__TASK DESCRIPTION__: Starting at the first line of the records below, reproduce every line up to and including the line with "Click the Desi column header", but leave out all pictures.

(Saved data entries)
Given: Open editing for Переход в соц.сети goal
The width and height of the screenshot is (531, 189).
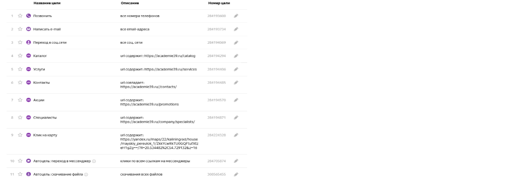Looking at the screenshot, I should click(x=236, y=43).
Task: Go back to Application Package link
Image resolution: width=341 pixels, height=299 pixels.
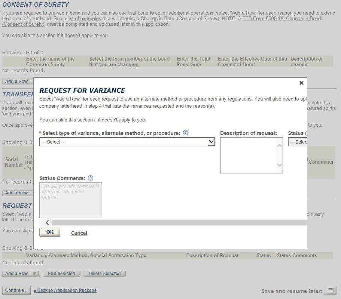Action: [65, 290]
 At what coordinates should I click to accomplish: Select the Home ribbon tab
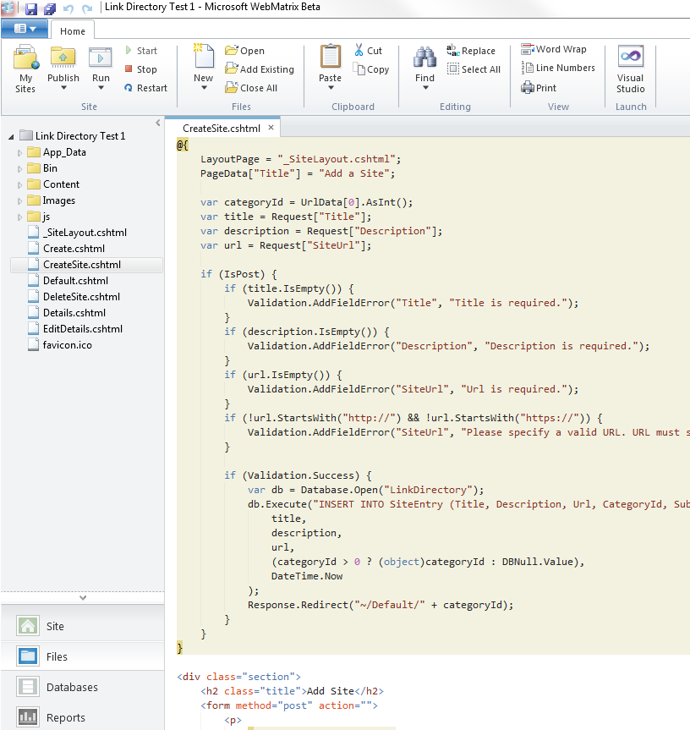pyautogui.click(x=73, y=31)
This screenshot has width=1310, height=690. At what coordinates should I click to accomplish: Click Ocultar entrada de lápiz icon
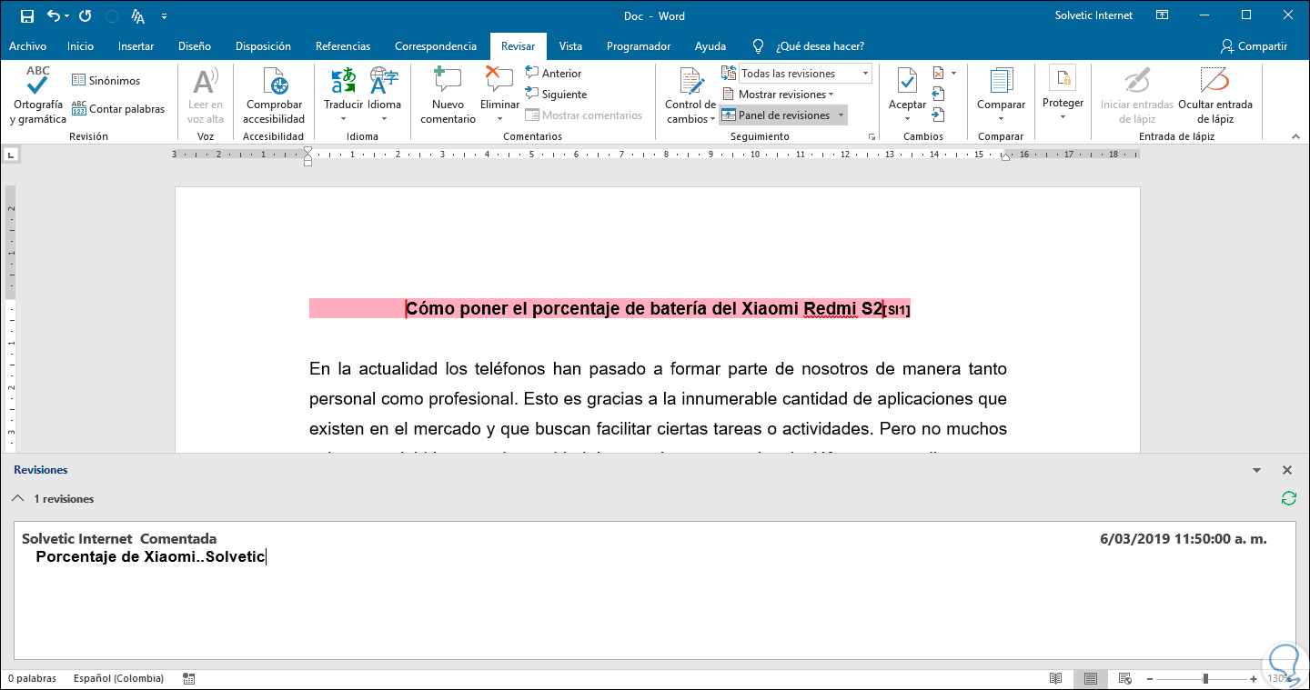(x=1214, y=82)
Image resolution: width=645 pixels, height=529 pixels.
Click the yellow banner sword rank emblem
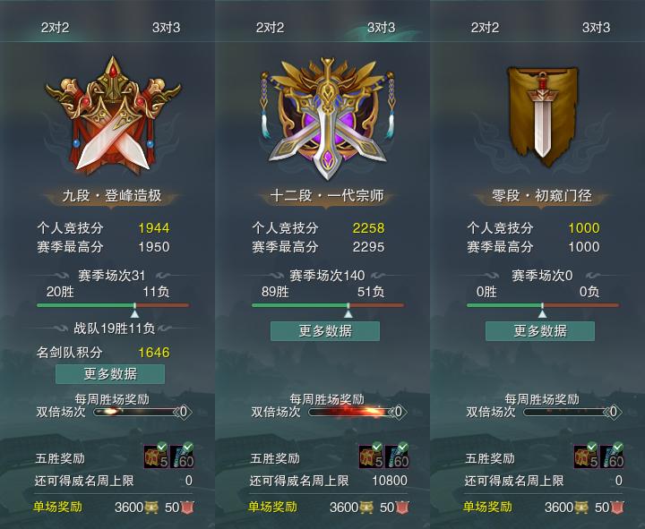pos(542,115)
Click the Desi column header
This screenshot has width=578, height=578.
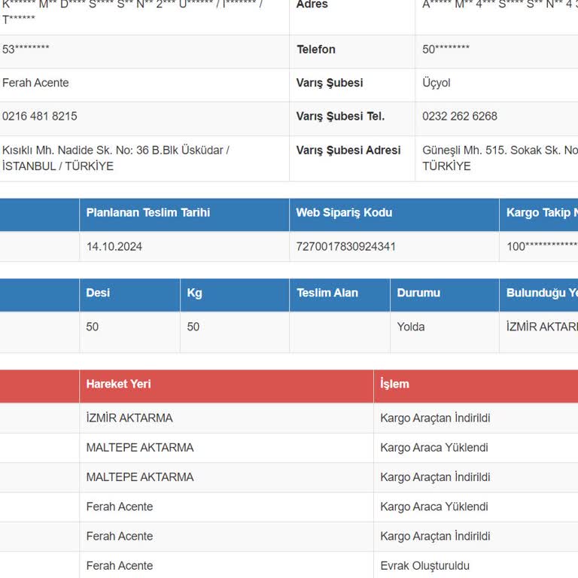(x=98, y=293)
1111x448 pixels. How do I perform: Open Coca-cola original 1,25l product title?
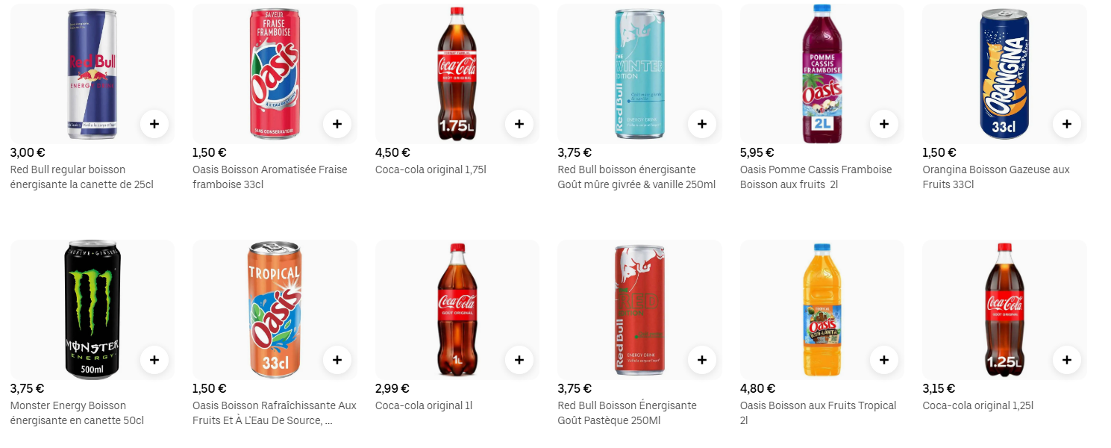click(x=978, y=405)
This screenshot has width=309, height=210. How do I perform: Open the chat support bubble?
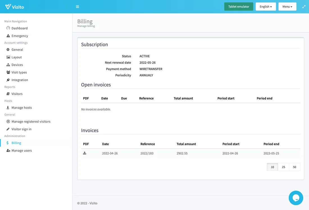pyautogui.click(x=296, y=198)
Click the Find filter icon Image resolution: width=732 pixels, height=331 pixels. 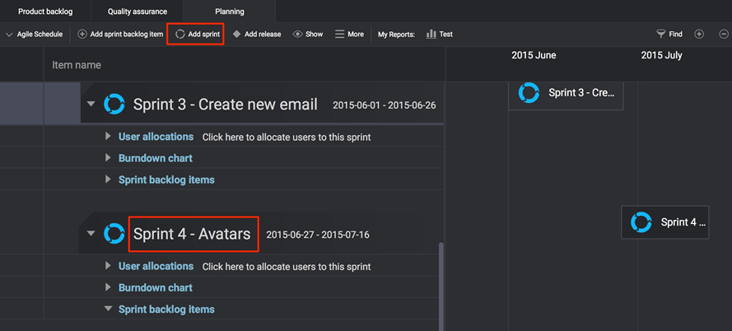660,35
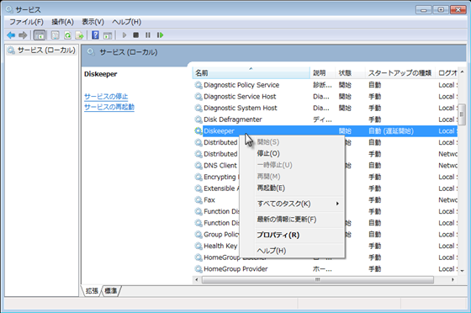Viewport: 471px width, 313px height.
Task: Click the Restart service toolbar icon
Action: pos(160,35)
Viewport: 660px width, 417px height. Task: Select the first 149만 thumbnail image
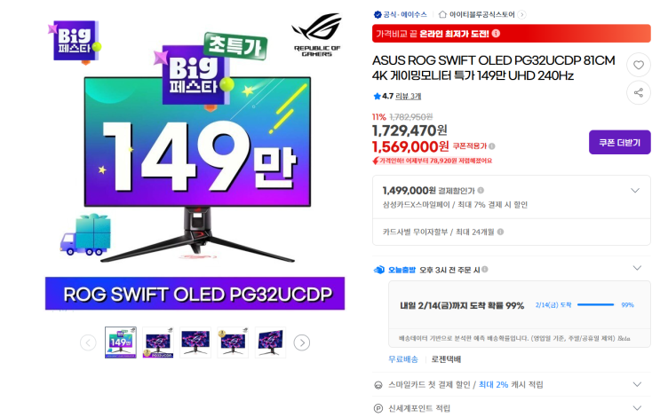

__OUTPUT FOR THIS TASK__:
Given: Open editing for Переход в соц.сети goal
The width and height of the screenshot is (531, 189).
Looking at the screenshot, I should click(x=236, y=43).
Task: Go back to Application Package link
Image resolution: width=341 pixels, height=299 pixels.
Action: [65, 290]
 At what coordinates should I click to accomplish: Select the Home ribbon tab
pyautogui.click(x=73, y=31)
This screenshot has width=1310, height=690. At what coordinates should I click to accomplish: Click Ocultar entrada de lápiz icon
(x=1214, y=82)
Image resolution: width=645 pixels, height=529 pixels.
Click the yellow banner sword rank emblem
pos(542,115)
Click the Desi column header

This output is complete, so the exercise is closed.